Renju Jose
[シドニー 7日 ロイター] - オーストラリアのアルバニージー首相とソロモン諸島のワレ新首相は7日、ソロモン諸島の首都ホニアラで首脳会談を行った。2国間関係を深化させることで一致するとともに、中国が太平洋で原子力潜水艦から弾道ミサイルの発射実験を行ったことを批判した。
アルバニージー氏は会談後の共同記者会見で、太平洋の平和と安全を損なう恐れのある行動を望まないと述べた。
「これが地域を不安定化させる中国による挑発的な行為であることは疑いない」と語った。中国は試射の48時間前までに通告するという標準的な手順を踏まなかったと指摘した上で、ミサイルが原子力潜水艦から発射されたことこそが「真の懸念」との認識を示した。
ワレ氏は「(中国は)ソロモン諸島の良き友人だが、これは友人がするようなことではない」と批判した。「中国であれ米国であれ、これ以上どの国にも太平洋諸島地域でICBM(大陸間弾道ミサイル)の試験をしてほしくない。この点が重要だ。友人であるならわれわれを脅かさないでほしい」と述べた。

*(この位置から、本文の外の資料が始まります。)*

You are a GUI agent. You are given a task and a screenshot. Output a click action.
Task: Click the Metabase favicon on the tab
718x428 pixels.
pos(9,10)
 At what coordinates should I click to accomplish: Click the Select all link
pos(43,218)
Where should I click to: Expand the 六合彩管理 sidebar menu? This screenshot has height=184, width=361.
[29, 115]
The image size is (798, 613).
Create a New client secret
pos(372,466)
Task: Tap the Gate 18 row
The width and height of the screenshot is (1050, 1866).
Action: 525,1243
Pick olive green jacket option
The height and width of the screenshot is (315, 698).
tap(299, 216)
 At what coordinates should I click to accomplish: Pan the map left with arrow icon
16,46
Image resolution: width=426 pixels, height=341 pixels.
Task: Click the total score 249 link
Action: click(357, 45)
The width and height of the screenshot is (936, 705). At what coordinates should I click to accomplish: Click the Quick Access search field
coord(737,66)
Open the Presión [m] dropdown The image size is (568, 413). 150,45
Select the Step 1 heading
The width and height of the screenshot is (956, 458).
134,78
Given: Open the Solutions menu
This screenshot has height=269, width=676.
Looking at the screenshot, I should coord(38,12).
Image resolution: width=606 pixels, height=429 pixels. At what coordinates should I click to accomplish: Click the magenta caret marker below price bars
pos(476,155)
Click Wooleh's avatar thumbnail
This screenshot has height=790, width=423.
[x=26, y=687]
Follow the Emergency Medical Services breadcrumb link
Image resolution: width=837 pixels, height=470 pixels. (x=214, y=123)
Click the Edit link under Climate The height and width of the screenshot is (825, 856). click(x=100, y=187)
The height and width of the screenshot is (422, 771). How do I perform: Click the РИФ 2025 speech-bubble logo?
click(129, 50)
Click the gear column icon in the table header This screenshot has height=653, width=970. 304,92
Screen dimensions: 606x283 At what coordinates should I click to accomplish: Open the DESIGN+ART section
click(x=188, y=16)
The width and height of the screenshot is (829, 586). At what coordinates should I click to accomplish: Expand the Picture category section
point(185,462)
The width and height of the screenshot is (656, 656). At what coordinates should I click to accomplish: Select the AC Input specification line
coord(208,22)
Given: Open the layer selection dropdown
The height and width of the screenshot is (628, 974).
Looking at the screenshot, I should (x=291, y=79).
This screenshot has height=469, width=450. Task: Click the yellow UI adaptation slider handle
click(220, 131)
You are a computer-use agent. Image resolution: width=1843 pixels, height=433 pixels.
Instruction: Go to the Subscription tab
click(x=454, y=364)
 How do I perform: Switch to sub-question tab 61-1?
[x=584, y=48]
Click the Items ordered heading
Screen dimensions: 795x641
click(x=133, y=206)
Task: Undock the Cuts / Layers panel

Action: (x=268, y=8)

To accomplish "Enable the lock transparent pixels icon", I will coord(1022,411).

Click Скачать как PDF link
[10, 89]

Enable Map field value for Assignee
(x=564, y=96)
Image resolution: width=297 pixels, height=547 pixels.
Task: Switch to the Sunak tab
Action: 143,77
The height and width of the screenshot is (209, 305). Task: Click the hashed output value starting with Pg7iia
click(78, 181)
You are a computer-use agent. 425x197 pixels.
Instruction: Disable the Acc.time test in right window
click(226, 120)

ソロモン諸島は2022年に中国と安全保障協定を締結し、太平洋諸国の中で中国と最も緊密な関係にあるとみられてきた。5月に就任したワレ氏は、先月のオーストラリア公式訪問中、同国と包括的な条約の交渉を進めるとともに、中国との安全保障協定を見直す意向を示していた。
<条約交渉を加速へ>
両首脳は新たな包括的条約の交渉を継続することで合意した。
アルバニージー氏は可能な限り速やかに交渉を加速させたいとし、ソロモン諸島との包括的な条約や取り決めの締結を目指していると述べた。「内容を重視しており、急いで質を犠牲にするつもりはないが、これまで非常に建設的な議論ができた」と語った。
ワレ氏は「協議すべきことは多く、今後の活発な対話を期待している」と述べた。
太平洋歴訪の一環としてホニアラを訪れているアルバニージー氏はXに「オーストラリアとソロモン諸島はパートナーシップを強化している」と投稿した。「オーストラリアの安全保障は太平洋から始まる。われわれは常に隣国のために駆けつける」と記した。